# EXERCISE
Set down, without any change, the lines of the items that begin with the line containing "Sort by the Result column arrows" and end with the line containing "pos(212,254)", both of these lines included.

# Dataset items
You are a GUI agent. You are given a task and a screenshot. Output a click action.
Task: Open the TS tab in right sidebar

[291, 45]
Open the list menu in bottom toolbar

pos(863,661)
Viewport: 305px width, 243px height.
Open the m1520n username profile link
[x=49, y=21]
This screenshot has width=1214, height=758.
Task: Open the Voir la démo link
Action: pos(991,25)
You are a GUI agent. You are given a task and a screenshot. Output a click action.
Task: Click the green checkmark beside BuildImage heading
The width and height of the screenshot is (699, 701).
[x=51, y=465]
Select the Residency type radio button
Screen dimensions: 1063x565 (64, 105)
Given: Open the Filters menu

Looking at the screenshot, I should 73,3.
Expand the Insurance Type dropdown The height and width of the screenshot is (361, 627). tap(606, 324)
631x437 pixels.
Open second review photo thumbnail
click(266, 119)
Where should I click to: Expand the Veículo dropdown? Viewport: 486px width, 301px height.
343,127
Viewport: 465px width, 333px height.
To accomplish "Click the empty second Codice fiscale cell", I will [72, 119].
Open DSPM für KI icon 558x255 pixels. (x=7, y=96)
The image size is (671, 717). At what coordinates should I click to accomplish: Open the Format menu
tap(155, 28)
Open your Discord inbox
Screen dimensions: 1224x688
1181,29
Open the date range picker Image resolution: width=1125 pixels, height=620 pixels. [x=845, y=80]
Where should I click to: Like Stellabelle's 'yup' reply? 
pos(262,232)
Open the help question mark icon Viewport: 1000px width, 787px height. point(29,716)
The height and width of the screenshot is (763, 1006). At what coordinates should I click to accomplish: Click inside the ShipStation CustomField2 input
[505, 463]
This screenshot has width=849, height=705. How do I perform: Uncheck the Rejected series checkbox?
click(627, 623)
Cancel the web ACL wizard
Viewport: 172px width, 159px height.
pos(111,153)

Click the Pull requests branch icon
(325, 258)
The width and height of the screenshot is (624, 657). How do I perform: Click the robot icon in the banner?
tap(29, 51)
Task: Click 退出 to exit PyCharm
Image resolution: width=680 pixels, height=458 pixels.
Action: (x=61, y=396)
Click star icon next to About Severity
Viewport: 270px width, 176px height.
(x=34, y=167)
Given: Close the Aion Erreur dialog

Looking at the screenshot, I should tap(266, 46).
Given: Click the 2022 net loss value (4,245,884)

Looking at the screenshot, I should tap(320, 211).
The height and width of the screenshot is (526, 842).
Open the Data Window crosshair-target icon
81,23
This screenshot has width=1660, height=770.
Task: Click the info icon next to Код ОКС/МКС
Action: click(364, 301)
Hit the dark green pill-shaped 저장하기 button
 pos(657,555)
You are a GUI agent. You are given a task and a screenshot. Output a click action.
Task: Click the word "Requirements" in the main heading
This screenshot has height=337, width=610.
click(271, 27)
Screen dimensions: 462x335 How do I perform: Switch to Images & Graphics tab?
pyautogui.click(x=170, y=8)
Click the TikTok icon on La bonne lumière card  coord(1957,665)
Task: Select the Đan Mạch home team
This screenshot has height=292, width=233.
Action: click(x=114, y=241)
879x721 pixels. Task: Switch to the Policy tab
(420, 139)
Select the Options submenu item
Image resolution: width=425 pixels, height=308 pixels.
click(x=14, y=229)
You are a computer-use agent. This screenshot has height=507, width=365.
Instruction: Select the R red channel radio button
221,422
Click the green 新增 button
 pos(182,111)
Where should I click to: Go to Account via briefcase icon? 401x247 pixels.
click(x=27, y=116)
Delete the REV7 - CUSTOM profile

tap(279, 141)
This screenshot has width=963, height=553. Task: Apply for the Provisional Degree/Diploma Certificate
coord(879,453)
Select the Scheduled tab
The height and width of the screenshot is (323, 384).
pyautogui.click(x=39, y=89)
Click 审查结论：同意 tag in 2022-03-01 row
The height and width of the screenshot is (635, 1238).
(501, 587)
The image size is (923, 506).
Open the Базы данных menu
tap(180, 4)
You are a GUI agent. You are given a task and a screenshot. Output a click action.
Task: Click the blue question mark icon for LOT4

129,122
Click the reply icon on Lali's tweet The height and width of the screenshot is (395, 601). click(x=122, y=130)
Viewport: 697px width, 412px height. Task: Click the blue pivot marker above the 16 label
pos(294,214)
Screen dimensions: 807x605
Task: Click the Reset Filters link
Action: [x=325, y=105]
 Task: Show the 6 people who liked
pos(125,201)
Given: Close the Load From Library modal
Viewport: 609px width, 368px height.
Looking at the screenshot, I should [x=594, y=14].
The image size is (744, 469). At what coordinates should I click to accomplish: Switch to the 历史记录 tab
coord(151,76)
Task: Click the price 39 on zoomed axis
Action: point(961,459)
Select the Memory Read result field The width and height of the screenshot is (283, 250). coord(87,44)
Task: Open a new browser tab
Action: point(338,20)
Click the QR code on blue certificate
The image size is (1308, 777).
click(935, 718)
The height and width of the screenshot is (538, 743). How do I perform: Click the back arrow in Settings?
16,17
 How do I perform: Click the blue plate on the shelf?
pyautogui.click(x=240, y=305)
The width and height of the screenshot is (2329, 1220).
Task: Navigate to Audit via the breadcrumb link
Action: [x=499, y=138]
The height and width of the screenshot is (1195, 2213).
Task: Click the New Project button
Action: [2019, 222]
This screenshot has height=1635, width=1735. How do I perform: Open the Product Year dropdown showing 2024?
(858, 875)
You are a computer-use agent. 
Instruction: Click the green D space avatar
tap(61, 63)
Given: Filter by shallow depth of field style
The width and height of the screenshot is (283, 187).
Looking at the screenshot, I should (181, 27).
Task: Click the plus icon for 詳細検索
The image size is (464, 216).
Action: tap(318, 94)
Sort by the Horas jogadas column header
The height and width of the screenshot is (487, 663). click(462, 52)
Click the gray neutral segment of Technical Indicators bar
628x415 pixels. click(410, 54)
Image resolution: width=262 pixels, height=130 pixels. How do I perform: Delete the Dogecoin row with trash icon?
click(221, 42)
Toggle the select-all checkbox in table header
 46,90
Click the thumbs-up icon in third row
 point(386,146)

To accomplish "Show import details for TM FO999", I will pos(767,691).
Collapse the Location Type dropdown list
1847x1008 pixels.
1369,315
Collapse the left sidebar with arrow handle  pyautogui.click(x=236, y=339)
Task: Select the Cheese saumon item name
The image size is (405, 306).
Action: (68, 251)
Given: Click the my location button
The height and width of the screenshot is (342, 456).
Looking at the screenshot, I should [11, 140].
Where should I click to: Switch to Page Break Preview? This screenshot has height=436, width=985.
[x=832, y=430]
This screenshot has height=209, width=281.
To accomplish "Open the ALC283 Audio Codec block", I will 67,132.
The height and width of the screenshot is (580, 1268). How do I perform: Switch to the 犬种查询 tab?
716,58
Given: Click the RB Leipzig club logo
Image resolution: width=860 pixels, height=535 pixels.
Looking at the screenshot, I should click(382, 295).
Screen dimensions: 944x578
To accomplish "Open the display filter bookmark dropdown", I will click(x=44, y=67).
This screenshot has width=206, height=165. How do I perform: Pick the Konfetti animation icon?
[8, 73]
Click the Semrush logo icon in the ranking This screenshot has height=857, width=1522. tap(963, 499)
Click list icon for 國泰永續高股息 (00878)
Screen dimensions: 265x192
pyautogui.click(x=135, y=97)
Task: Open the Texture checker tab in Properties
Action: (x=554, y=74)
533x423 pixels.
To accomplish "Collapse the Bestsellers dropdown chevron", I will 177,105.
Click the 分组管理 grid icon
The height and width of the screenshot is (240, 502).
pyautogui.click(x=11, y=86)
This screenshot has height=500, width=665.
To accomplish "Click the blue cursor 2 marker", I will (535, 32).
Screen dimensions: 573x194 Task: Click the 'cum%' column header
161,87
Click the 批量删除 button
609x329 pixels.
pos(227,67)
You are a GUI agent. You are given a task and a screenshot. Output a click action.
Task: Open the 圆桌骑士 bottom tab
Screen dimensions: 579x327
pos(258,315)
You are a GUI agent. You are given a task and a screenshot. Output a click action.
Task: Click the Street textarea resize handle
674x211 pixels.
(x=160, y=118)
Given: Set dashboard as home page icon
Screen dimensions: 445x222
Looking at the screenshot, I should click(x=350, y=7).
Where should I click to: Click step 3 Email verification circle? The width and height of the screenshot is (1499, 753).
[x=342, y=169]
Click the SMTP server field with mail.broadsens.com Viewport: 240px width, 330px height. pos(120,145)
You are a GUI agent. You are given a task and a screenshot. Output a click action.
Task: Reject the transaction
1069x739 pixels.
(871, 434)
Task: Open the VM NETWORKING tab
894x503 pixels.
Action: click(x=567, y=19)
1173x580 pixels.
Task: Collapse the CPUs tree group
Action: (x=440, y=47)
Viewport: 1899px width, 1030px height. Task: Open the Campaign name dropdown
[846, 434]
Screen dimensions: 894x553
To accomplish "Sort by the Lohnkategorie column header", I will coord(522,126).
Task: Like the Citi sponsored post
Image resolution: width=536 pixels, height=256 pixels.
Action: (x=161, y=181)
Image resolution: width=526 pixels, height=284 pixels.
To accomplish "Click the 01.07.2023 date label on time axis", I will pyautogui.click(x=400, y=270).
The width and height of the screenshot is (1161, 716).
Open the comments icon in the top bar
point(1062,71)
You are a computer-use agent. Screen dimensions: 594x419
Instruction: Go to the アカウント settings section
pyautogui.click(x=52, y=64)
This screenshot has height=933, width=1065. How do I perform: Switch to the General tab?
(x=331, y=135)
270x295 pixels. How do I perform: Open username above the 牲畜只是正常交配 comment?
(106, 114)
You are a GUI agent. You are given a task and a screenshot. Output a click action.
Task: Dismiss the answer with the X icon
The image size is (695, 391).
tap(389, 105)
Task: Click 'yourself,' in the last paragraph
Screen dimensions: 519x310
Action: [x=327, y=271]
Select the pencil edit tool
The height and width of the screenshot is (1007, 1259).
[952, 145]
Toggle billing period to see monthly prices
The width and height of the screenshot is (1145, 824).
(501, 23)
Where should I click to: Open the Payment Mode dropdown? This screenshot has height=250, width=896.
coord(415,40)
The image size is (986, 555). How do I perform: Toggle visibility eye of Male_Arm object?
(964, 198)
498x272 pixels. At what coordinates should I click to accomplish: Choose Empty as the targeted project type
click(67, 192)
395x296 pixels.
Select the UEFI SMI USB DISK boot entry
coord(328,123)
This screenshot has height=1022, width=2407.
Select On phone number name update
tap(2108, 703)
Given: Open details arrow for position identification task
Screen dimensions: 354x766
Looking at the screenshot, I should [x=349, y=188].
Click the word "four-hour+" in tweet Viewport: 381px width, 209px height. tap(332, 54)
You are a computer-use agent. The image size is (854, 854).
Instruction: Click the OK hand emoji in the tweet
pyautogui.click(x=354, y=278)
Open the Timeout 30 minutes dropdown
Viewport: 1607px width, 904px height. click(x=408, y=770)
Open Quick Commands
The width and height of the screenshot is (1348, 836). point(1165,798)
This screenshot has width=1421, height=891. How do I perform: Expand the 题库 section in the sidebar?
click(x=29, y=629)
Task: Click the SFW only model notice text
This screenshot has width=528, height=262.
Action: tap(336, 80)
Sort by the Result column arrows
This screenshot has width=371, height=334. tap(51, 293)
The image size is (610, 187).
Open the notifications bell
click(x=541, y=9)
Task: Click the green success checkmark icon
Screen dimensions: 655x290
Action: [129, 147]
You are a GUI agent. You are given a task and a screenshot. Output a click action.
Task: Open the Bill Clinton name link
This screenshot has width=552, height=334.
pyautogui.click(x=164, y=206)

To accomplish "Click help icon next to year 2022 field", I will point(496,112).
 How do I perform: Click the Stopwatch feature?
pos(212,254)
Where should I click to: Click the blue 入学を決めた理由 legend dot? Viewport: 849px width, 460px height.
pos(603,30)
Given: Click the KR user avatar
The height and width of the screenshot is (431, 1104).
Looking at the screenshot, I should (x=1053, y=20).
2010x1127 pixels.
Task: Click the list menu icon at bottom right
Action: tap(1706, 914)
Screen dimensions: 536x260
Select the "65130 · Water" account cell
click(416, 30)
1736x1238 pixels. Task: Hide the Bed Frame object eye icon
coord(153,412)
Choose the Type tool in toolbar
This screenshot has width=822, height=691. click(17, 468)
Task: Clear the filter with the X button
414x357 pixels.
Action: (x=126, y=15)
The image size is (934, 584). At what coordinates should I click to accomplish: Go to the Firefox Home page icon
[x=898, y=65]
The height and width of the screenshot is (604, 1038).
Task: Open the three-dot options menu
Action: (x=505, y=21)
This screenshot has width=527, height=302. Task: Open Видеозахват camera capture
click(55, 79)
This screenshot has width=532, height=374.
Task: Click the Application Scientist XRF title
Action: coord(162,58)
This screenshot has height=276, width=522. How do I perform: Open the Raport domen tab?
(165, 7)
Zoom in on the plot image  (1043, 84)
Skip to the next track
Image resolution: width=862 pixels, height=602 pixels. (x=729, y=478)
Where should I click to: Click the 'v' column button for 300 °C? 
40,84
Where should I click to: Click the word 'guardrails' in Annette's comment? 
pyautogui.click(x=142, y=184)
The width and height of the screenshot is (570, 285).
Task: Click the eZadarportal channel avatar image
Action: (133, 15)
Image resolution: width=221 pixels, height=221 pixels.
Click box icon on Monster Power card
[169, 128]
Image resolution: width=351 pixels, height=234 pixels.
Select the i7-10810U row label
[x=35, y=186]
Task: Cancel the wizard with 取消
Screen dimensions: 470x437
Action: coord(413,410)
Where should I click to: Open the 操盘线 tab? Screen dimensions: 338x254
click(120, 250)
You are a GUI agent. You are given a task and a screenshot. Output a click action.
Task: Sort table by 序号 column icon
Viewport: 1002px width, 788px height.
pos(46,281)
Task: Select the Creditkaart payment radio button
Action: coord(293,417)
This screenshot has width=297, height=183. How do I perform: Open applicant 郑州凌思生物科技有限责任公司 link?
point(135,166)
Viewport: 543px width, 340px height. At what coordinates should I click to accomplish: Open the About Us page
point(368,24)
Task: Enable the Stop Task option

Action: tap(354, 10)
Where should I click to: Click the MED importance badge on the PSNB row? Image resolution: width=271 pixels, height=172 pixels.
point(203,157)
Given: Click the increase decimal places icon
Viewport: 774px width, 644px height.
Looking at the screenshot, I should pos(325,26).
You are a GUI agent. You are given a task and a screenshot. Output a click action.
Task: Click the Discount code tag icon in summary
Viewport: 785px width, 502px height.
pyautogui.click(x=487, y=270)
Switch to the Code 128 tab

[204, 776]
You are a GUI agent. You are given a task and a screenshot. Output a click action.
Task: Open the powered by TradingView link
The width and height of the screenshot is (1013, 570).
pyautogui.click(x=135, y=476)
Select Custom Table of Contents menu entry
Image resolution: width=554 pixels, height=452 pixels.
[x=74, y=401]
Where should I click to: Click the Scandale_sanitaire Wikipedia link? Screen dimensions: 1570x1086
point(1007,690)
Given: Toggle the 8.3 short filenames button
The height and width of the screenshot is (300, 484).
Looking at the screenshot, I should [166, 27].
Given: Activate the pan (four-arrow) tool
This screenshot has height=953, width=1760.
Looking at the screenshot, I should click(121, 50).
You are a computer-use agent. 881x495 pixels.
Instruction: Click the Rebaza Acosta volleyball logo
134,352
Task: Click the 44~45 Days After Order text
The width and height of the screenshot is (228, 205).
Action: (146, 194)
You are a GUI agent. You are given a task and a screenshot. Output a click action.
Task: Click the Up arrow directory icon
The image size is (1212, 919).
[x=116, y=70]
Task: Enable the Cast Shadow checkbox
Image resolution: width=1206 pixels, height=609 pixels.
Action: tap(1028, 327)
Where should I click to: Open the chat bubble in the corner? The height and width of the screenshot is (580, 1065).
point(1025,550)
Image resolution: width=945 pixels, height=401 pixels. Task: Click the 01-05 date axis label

# TASK RESULT
Sort by the Result column arrows
This screenshot has width=371, height=334. tap(51, 293)
The image size is (610, 187).
Open the notifications bell
click(x=541, y=9)
Task: Click the green success checkmark icon
Screen dimensions: 655x290
Action: [129, 147]
You are a GUI agent. You are given a task and a screenshot. Output a click action.
Task: Open the Bill Clinton name link
This screenshot has width=552, height=334.
pyautogui.click(x=164, y=206)

To accomplish "Click help icon next to year 2022 field", I will point(496,112).
 How do I perform: Click the Stopwatch feature?
pos(212,254)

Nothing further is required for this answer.